Extracted information
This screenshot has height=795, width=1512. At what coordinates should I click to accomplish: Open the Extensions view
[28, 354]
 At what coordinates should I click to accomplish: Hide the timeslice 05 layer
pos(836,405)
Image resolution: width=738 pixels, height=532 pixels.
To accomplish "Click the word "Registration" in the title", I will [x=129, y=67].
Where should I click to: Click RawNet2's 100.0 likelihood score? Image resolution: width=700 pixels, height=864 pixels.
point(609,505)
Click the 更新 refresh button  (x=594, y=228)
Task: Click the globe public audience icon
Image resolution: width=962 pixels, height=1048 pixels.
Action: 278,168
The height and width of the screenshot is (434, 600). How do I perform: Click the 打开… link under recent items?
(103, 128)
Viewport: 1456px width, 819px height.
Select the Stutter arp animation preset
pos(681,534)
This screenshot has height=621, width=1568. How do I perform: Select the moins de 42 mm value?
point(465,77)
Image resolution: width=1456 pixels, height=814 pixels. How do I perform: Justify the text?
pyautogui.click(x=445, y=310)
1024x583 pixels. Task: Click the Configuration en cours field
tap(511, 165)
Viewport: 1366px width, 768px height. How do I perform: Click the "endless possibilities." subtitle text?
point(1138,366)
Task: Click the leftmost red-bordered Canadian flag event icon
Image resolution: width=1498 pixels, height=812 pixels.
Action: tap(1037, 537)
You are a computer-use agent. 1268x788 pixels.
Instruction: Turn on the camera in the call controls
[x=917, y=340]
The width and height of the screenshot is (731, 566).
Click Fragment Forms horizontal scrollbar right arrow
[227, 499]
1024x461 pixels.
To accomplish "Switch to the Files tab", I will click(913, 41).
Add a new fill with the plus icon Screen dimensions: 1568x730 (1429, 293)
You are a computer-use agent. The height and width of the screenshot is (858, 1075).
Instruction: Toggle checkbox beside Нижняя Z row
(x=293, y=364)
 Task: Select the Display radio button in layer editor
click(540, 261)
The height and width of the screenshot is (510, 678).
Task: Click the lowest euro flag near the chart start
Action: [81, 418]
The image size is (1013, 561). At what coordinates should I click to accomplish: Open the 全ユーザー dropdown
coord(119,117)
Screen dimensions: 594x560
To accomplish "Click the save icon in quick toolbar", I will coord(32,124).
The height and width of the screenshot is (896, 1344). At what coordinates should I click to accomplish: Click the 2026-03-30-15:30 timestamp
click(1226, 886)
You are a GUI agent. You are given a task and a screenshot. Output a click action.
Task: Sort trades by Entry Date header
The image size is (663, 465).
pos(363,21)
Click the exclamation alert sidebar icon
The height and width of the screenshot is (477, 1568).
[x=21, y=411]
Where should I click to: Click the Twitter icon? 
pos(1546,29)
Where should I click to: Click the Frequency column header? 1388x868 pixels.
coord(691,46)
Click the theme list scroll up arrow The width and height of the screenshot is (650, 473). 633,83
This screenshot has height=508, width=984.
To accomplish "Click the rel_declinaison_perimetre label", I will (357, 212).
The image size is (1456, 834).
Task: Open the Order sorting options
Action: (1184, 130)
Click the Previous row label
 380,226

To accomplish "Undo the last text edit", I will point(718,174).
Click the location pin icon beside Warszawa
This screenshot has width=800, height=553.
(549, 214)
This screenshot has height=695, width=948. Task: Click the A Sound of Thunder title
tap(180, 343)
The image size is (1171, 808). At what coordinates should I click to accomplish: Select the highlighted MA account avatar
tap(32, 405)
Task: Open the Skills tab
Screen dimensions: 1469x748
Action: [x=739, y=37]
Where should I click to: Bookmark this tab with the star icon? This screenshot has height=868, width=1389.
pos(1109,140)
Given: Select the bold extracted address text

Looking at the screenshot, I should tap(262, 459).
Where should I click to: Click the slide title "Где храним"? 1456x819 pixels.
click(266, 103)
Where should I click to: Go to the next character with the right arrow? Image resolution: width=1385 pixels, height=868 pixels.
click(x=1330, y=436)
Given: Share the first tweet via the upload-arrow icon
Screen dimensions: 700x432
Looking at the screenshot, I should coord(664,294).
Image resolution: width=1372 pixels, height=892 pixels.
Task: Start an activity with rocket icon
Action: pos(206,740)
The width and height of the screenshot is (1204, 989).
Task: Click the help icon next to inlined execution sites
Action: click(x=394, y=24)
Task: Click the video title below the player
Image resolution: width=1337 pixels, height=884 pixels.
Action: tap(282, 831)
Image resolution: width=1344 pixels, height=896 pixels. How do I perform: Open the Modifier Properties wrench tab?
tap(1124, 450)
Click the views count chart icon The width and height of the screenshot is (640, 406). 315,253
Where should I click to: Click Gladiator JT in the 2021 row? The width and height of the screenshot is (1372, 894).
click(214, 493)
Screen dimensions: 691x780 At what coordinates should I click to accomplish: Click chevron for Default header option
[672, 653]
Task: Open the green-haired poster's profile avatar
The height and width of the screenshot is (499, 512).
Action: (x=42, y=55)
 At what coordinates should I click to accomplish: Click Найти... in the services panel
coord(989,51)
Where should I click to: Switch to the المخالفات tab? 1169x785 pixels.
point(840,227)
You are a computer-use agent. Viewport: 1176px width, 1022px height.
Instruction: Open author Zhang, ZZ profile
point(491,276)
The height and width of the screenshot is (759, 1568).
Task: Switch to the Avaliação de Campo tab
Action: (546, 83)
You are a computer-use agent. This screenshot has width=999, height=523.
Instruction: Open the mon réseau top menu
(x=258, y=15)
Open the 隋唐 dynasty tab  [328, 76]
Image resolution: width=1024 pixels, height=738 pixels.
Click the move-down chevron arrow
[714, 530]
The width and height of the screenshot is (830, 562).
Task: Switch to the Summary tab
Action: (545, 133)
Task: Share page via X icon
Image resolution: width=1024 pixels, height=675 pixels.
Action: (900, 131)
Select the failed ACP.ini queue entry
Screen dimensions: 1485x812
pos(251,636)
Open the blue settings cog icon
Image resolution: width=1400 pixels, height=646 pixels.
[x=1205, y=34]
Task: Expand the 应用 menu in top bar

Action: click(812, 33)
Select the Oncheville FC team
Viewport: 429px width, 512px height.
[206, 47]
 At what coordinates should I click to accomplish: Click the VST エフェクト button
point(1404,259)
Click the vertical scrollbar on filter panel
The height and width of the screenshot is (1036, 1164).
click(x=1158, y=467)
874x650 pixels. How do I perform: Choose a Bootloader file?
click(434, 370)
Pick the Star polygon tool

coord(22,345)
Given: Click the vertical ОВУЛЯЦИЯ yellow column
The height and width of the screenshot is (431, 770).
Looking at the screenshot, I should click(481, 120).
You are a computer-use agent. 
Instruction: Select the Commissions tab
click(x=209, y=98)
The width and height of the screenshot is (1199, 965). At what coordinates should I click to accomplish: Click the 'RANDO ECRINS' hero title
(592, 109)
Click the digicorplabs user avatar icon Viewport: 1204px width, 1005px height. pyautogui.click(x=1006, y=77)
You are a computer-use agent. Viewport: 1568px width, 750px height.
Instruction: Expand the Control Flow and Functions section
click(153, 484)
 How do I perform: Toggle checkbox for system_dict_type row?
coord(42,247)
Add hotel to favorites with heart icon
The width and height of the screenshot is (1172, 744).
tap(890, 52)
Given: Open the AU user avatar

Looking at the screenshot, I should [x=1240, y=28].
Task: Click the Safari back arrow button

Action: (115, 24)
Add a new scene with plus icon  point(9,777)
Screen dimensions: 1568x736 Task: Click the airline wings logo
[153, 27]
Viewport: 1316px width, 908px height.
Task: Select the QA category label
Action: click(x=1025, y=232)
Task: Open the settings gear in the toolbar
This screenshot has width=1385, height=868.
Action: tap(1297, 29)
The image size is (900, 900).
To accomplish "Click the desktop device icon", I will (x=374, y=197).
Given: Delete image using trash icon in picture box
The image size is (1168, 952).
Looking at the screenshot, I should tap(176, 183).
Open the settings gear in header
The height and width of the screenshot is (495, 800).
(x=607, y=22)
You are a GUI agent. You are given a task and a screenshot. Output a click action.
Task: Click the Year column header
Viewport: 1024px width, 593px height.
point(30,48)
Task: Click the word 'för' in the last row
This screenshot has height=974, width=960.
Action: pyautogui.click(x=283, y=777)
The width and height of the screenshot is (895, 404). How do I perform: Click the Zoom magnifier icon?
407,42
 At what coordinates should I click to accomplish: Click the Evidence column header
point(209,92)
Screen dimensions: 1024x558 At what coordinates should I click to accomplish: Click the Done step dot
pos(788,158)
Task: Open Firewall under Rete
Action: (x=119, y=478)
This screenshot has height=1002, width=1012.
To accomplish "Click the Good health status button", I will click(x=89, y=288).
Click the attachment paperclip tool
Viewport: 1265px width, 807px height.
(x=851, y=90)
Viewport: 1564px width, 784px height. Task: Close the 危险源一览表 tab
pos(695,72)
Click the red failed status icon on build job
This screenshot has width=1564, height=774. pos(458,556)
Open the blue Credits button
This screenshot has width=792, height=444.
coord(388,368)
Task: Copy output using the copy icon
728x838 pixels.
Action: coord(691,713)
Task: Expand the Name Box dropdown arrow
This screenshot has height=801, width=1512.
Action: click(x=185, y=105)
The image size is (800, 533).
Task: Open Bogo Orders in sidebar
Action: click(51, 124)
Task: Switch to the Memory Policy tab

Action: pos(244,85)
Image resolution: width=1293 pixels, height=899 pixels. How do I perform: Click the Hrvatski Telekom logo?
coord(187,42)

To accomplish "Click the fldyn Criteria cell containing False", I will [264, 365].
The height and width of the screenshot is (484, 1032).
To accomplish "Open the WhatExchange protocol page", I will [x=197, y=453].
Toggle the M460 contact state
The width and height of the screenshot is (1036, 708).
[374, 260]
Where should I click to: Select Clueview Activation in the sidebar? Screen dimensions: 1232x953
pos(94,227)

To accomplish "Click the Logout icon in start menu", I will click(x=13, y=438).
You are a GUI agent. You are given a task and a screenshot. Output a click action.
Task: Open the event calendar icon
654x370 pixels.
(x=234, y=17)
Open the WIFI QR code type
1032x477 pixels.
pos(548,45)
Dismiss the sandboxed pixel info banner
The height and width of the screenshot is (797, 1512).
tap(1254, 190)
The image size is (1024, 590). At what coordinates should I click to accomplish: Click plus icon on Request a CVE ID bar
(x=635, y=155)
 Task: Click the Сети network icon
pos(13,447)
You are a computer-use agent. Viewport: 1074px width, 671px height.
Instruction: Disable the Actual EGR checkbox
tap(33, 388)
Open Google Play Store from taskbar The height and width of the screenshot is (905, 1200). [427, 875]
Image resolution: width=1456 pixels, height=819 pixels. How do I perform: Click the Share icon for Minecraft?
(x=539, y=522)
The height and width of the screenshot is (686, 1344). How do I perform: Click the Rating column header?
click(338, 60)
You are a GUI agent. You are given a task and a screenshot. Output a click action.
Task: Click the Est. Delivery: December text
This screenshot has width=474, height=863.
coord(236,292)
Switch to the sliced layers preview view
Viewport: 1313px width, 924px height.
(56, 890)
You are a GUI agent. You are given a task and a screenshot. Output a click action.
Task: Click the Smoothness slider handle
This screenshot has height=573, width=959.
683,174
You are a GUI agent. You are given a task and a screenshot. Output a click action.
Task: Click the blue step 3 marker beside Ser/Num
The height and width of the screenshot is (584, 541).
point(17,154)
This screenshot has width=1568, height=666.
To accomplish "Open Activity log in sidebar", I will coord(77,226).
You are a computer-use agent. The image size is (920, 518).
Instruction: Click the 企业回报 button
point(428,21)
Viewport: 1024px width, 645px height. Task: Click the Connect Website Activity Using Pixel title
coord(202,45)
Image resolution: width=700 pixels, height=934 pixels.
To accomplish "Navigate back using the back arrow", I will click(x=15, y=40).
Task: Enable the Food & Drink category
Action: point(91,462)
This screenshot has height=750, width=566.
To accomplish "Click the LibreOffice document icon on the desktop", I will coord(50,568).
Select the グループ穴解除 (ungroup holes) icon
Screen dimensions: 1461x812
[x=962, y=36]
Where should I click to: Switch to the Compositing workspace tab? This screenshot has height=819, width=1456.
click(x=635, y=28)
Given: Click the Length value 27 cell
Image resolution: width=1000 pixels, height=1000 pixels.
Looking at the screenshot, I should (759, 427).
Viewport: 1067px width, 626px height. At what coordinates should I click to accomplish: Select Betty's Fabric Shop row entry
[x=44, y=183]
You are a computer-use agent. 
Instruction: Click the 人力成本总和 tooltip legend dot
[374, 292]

Exercise task
Print the items from the line with "The image size is (1024, 590)." up to and including the line with "click(338, 60)", reproducing every line exactly.

Expected answer
The image size is (1024, 590). At what coordinates should I click to accomplish: Click plus icon on Request a CVE ID bar
(x=635, y=155)
 Task: Click the Сети network icon
pos(13,447)
You are a computer-use agent. Viewport: 1074px width, 671px height.
Instruction: Disable the Actual EGR checkbox
tap(33, 388)
Open Google Play Store from taskbar The height and width of the screenshot is (905, 1200). [427, 875]
Image resolution: width=1456 pixels, height=819 pixels. How do I perform: Click the Share icon for Minecraft?
(x=539, y=522)
The height and width of the screenshot is (686, 1344). How do I perform: Click the Rating column header?
click(338, 60)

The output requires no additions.